There was a part of Tobirama that wished more than anything that he could live like that. But Izuna was standing a few paces away, face blank, waiting, a concrete reminder of just where that way of thinking led, of the thing that wasn’t grief, and wasn’t shame but was still more than Tobirama could bear. In the end there was only one way he could answer the ant’s offer.

“I’m sorry sir, but I have to refuse. Asking questions is lonely, but it must be done nonetheless.” The ant flicked one of his antenna at Tobirama’s response, and somehow, Tobirama knew that movement meant sorrow for a creature that wasn’t capable of tears.

“Very well soldier. I can see your mind is made up. But mark my words soldier, doubt and loneliness will break you if you let them.” And with that he disappeared back into the anthill. Tobirama stood quiet and still for a long moment, staring at the place where the ant spirit had stood, before Izuna spoke up.

“If you’re done debating military ideology with the local animal life Senju, then we should probably move on. Places to go people to meet, I’m sure you understand.” And with that he strode off into the mist, leaving Tobirama to follow. The Uchiha always did tend towards the melodramatic.

They walked on without speaking for what felt like a very long time, as the mist gave way to a forest that was unlike any forest Tobirama had ever seen in the living world, and yet somehow evoked the sense of all of them. The quiet was eerie, almost unsettling, even to shinobi, who so often worked silently in the dark.

“Are you actually Izuna, or are you just a manifestation patterned on my own subconscious expectations?” Tobirama wondered out loud, as the silence dragged on. “The monks weren’t very clear on the workings of spirit guide manifestations.” Izuna laughed viciously at that.

“Hah. Of course you want to know. Never did find a mystery you could resist analysing to within an inch of its life. Ever think maybe there were some things living men weren’t meant to know?”

“Oh please.” Tobirama rolled his eyes. “It’s not like you were any better. I read your articles. The psychological ones? There was nothing you considered too personal to examine in those. And you’re dodging my question Uchiha. The living you would have had plenty to say on the subject of deflection there I’m sure.”

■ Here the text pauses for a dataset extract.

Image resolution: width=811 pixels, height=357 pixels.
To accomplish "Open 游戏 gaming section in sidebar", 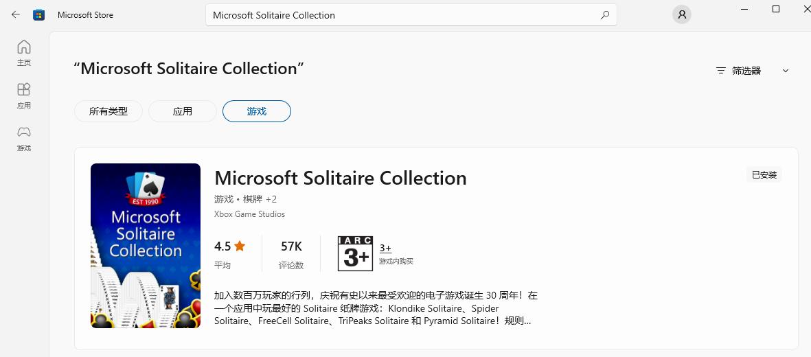I will pyautogui.click(x=24, y=138).
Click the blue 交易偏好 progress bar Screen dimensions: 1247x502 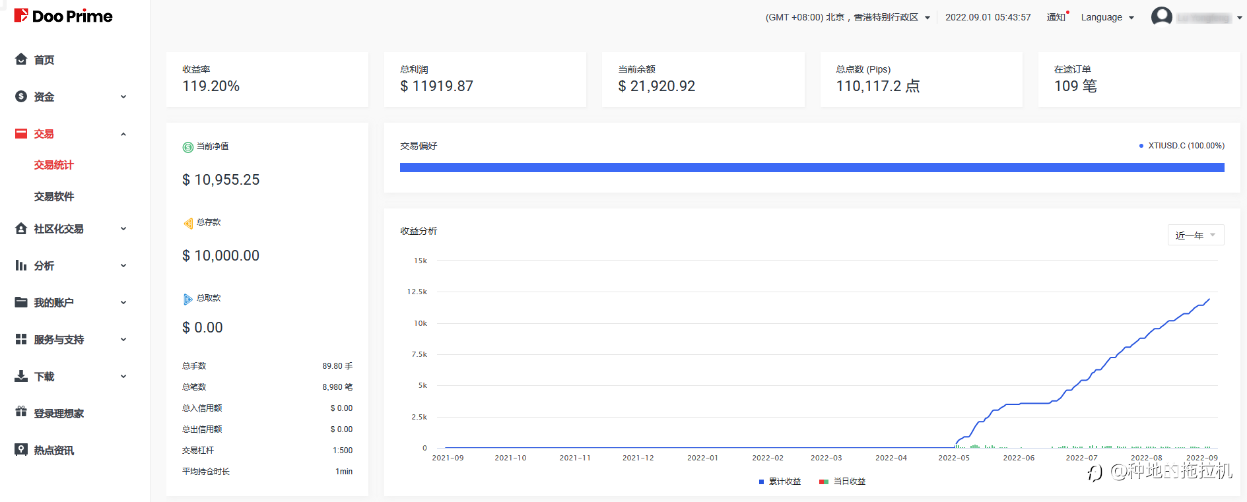tap(812, 168)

“Does it really matter in the end? The results are the same either way.” Izuna asked, and there was an edge of desperation in his voice that Tobirama had never heard before, never wanted to hear again.

“Perhaps. But I would like to know anyway. Please Izuna.” Tobirama kept his voice soft, not even sure why he wanted to know so badly.

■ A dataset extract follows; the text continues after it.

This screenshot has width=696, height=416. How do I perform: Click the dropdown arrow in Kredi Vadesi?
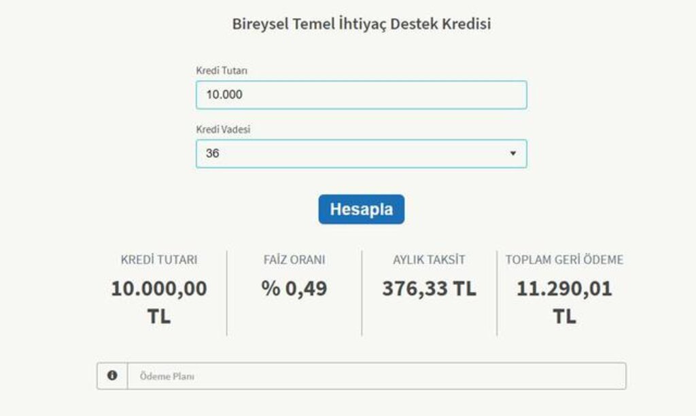(512, 153)
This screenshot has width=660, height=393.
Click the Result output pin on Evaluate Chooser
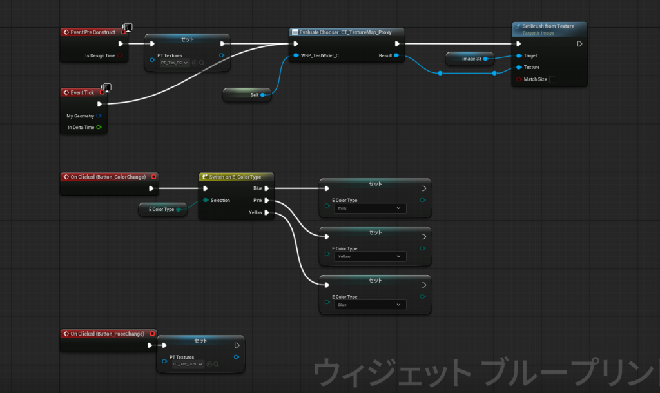396,56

“You want the truth?” Izuna snarled, suddenly angry and hurt and afraid as an animal in a trap. “The truth is I don’t know. I don’t know if I’m really Izuna’s soul, dragged back from eternal rest to guide you through your self-indulgent soul searching journey, or if I’m just the form of Izuna, manifested solely to help you on your way and then disappear back into nothingness when I’m done. Who knows, maybe I’m some unholy combination of both. You killed me and now you ask if I’m truly back and the truth is I don’t know” Then Izuna’s voice turned deadly soft and cruel. “Tell me” he said. “Which answer do you think would haunt you most?”

Tobirama was spared from having to reply by the bird that settled on a branch in front of them with eyes full of possibility and hope, and feathers that whispered of dreams.

“What do you seek on the road of life, fellow traveller? What path do you walk in these woods so far from all you know?” It asked, as it carefully plucked a bright blue flower from the branch.

“I think that’s part of what I’m here to find out fellow traveller.” Tobirama replied, as the bird flitted down to a lovingly arranged structure of twigs and leaves, with a vivid display of identical blue flowers laid out in front of it. A bowerbird then, or more truthfully, _the_ bowerbird. A townsman might not have been able to tell it from any other small brown bird, but a lifetime spent sneaking through the wilderness, left most shinobi with a decent working knowledge of the local wildlife, and Tobirama always had been an overachiever. He knew bowerbirds and their habits just as he knew more than a dozen other wild creatures that made their homes in Fire country forests.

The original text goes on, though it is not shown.